Turning reality on its head, Mraz portrays the union leadership or sections of it as itching for a fight. In truth the trade unions, which have become evermore integrated with management over the past three decades, have responded to the greatest capitalist crisis since the Great Depression by moving sharply to the right. They fully supported the NDP’s bid to become junior partners in a national Liberal-led coalition government committed to implementing the Conservatives’ corporate tax cuts and waging war in Afghanistan. They joined with the Obama administration and the federal Conservative and Ontario Liberal governments in insisting that workers at the Big Three accept massive wage and benefit cuts and job losses and they have isolated militant strikes, such as that of the Sudbury miners, thus ensuring they went down to a historic defeat.

And what has been the response of the labour bureaucracy to the machinations of the Ford cabal? After Ford’s election last fall on a right-wing anti-union platform, Mark Ferguson, president of Canadian Union of Public Employees (CUPE) Local 416 representing Toronto’s outside workers, opined, “We’re quite prepared to work with Rob over the next four years. He needs to recognize the value of having a good relationship with his employees.” Reacting to Ford’s throwing down of the gauntlet this week, Ferguson meekly stated, “I don’t expect that we are going to be taking a strike in January. I think there’s a real possibility that this administration will lock out its own employees.”

Ferguson and his colleagues in the CUPE leadership are experts in confining the struggles of their members within the straitjacket of collective bargaining. During the six week city workers’ strike of 2009 Ferguson refused to unite his own membership in joint industrial action with a similar strike occurring in Windsor. And he rejected outright any possibility of mobilizing the area’s huge working class against ongoing cuts in social services that impact tens of thousands of families.

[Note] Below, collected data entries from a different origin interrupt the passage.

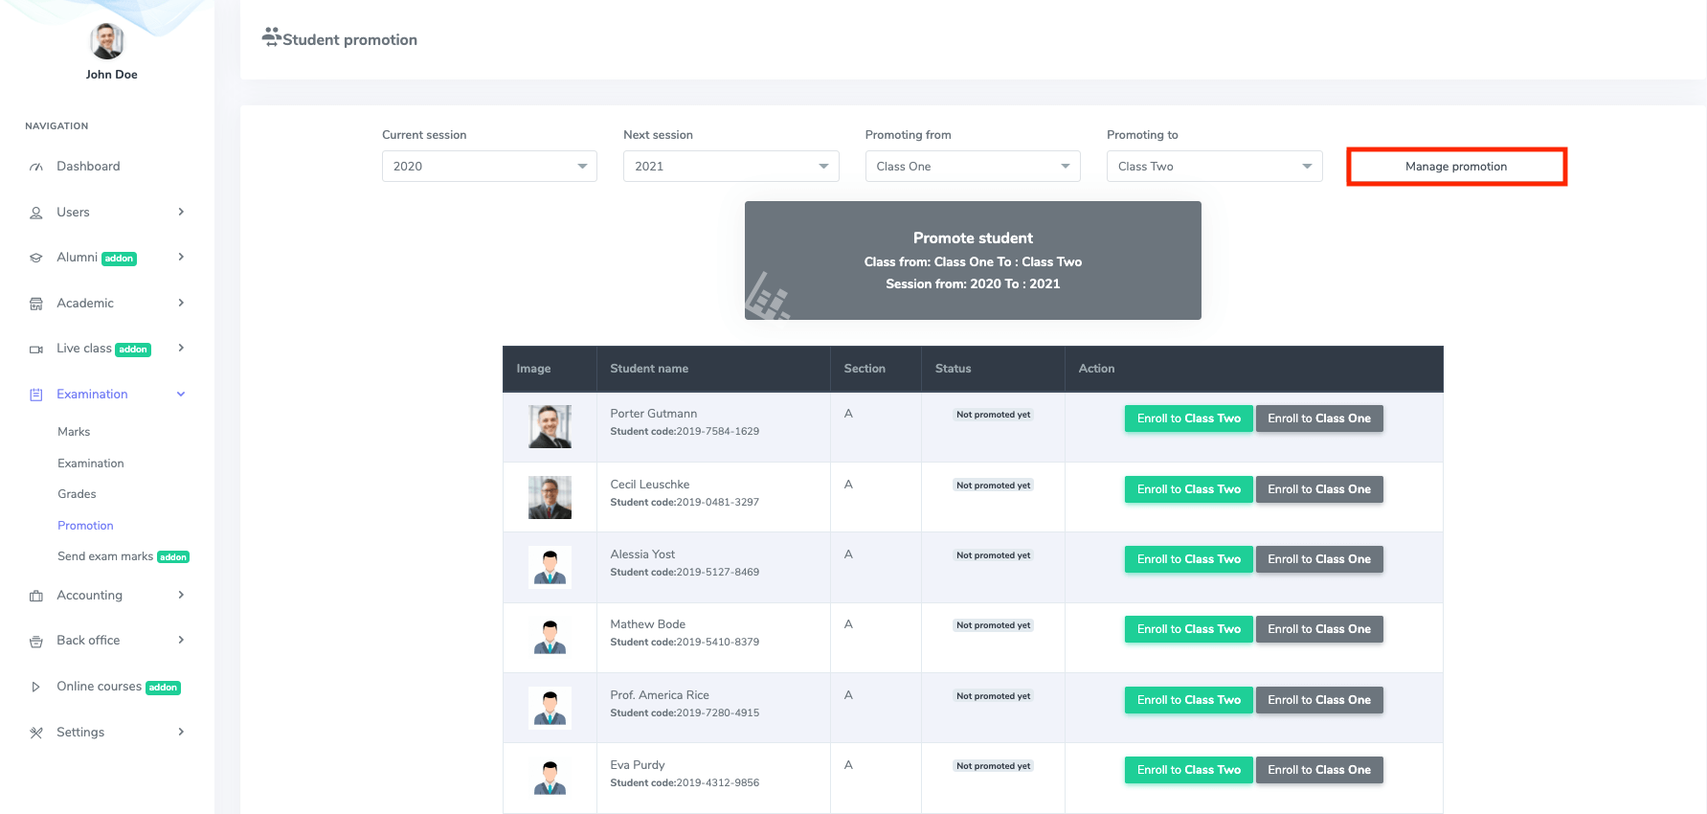
Task: Click the Academic building icon
Action: tap(36, 304)
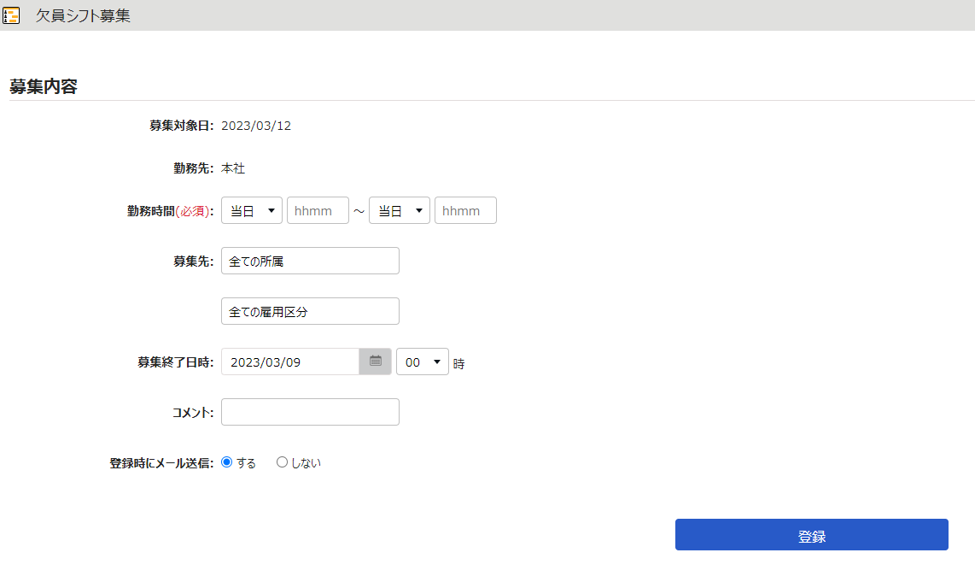Choose the しない radio option
975x582 pixels.
(283, 462)
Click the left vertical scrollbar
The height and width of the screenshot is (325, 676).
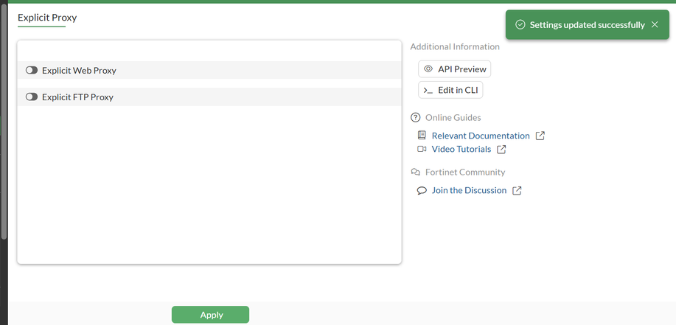(4, 118)
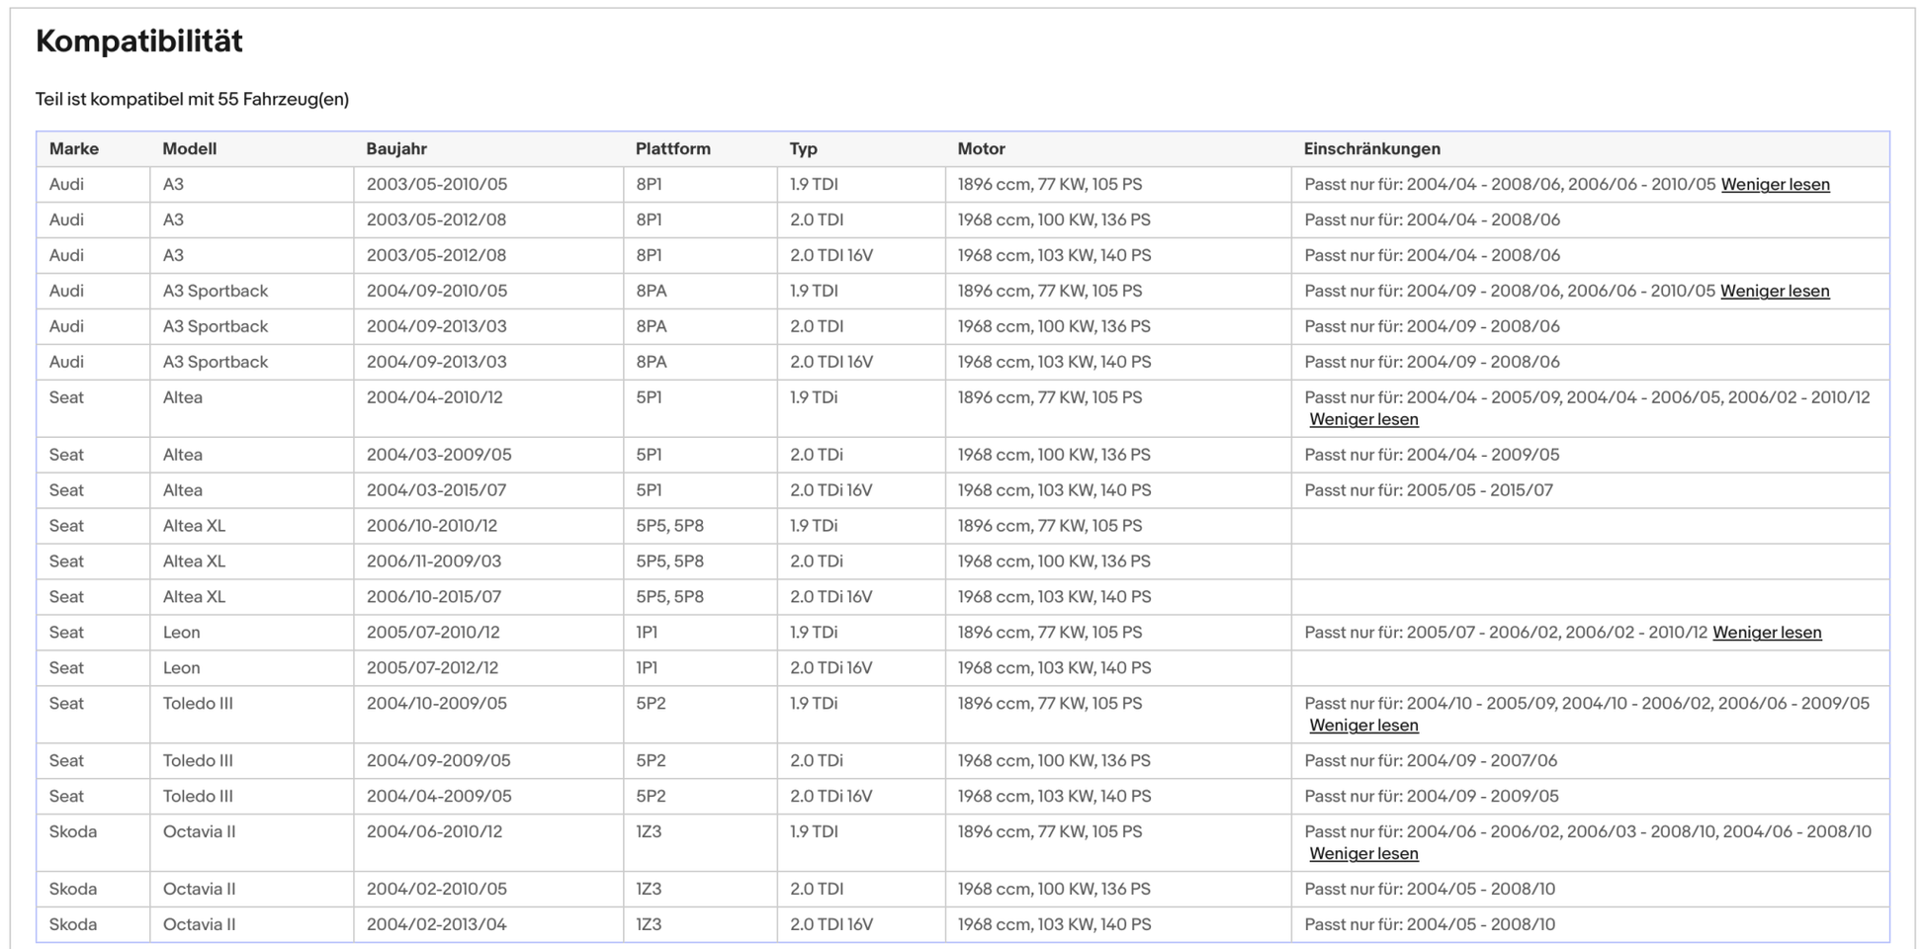1924x949 pixels.
Task: Click the Skoda Octavia II 2004/02-2013/04 year cell
Action: [x=436, y=925]
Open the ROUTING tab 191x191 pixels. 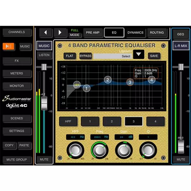[x=157, y=32]
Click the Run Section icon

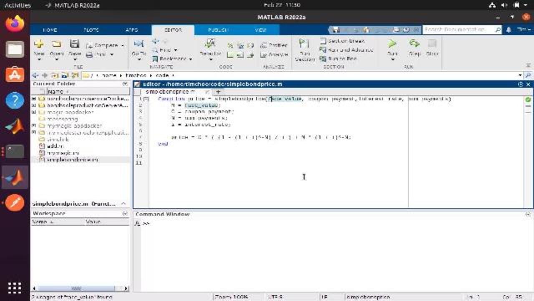[x=304, y=44]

Ferguson is not alone in his refusal to prepare for the all-out confrontation with city employees that Ford intends. Bob Kinnear, president of Amalgamated Transit Union Local 113 which represents Toronto’s subway and bus drivers as well as transit maintenance workers, responded to City Council’s drive to remove his membership’s right to strike by promising that in the upcoming negotiations for a new contract this spring the local will not strike or otherwise disrupt service. “We will act as if an essential service law was already in effect. This will effectively give the mayor what he wants but will also allow for more consultation than he has been so far willing to give.”

The assault on public sector workers is not simply aimed at gutting their contractual protections but, more broadly, at opening the door to the dismantling of the public and social services that they provide. If the upcoming struggle of Toronto city employees is not to be isolated and lost, workers must repudiate the defeatist orientation of their union leadership. They must strive to make their struggle the spearhead of an industrial and political counter-offensive of the entire working class against the drive of big business across Canada to make working people pay for the world capitalist crisis.